Anchorage-Fairbanks, the fare yield in-season is $.6017/mile for coach (Adventure class) and $.9081/mile for FC (GoldStar Service). Moving to the shoulder season, it's $.4791/mile and $.7855/mile. Off-season, it's $.4429/mile (only coach is available). These numbers are comparable to the Acela (or at least, the Acela of 2-3 years ago...I did a fare check and the Acela fares are marching along pretty steadily) in terms of revenue per passenger mile.

I see no reason that the ARR would want to cut back their service; really, the better question is whether there's ever going to be some pressure on them to bump off-season service to 2-3x weekly (the once-weekly operation is likely _killing_ any ridership they could generate; I'll also concede that there's probably not _that_ much ridership to be had, but the fact that the ARR can't even offer round-trip rail options in their winter tour packages says something), add incidental service around college breaks (it wouldn't be a stretch for the railroad and the state colleges to coordinate schedules) and/or to stretch their operating season further back into May/later into September if tourism picks up more. Considering that the equipment is sitting around and the net cost in terms of staffing to run some additional services shouldn't be a killer (benefits are likely fixed, so you're only looking at wages), I'd expect a money crunch to cause at least _some_ sort of look at this. Even accounting for the in-state discounts and whatnot, they're _really_ not doing too badly.


----------



## railiner (Dec 9, 2012)

The example above, I believe doesnt't take into account the revenue the ARR takes in for carrying the cruiseline owned cars. They make up a much larger share of the summertime train than does ARR's own cars. And the cruise lines even have their own chartered trains in some cases....

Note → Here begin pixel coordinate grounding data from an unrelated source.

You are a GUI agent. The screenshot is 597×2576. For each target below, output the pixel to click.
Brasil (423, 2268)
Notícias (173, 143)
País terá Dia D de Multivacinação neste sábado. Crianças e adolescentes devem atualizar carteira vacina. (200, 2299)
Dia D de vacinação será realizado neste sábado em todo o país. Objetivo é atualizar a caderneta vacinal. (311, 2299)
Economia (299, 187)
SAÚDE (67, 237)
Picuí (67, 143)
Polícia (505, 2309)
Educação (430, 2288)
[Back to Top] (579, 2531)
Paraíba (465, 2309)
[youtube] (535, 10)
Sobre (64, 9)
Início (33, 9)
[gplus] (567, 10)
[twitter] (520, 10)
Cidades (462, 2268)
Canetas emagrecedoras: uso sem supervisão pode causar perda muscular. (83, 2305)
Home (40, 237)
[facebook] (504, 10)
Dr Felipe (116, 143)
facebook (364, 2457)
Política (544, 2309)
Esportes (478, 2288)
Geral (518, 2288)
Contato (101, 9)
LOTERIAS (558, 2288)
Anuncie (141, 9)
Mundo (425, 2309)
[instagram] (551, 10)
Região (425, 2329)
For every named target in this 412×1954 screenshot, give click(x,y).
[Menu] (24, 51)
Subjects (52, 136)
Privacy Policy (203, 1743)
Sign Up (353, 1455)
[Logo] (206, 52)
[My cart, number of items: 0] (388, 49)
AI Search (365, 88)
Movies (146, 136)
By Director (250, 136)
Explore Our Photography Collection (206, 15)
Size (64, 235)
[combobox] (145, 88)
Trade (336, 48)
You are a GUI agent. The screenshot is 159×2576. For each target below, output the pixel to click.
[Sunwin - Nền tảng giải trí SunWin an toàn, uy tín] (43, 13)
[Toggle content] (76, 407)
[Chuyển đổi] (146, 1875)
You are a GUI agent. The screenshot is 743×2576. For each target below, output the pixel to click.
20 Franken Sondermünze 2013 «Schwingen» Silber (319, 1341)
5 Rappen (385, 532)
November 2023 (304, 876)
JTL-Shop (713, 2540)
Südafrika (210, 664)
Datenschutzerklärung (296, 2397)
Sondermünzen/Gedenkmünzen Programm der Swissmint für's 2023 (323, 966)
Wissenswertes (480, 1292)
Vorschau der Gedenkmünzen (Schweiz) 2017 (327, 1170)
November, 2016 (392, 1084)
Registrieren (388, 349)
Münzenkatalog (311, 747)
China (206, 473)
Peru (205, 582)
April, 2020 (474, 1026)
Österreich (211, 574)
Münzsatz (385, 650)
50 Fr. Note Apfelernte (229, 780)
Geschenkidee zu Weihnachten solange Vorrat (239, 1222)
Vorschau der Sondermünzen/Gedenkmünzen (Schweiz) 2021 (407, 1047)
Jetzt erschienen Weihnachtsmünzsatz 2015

I am not concerned so much about reduction in frequency, but more about what will pay to maintain the road if freight revenue goes down so far......Possible lowering of speed limits if maintenance is cut back.....that sort of thing......


----------



## Anderson (Dec 9, 2012)

railiner said:


> The example above, I believe doesnt't take into account the revenue the ARR takes in for carrying the cruiseline owned cars. They make up a much larger share of the summertime train than does ARR's own cars. And the cruise lines even have their own chartered trains in some cases....
> 
> I am not concerned so much about reduction in frequency, but more about what will pay to maintain the road if freight revenue goes down so far......Possible lowering of speed limits if maintenance is cut back.....that sort of thing......


The Denali Star numbers don't seem to be affected by that. Here's what their report said:



> Prior to the 2008 economic downturn, annual ridership peaked at more than a half-million passengers. During 2011, ARRC carried 412,200 passengers. Cruise ship customers accounted for about two-thirds (265,335) of those travelers. Among the remaining Alaska Railroad train customers, travel aboard the Denali Star was most popular (56,549), followed by Coastal Classic passengers (43,788), and Glacier Discovery (27,911). The Hurricane Turn continued to draw a loyal and adventurous clientele (4,841), and 3,902 passengers rode the Aurora during the winter months (October - April).


----------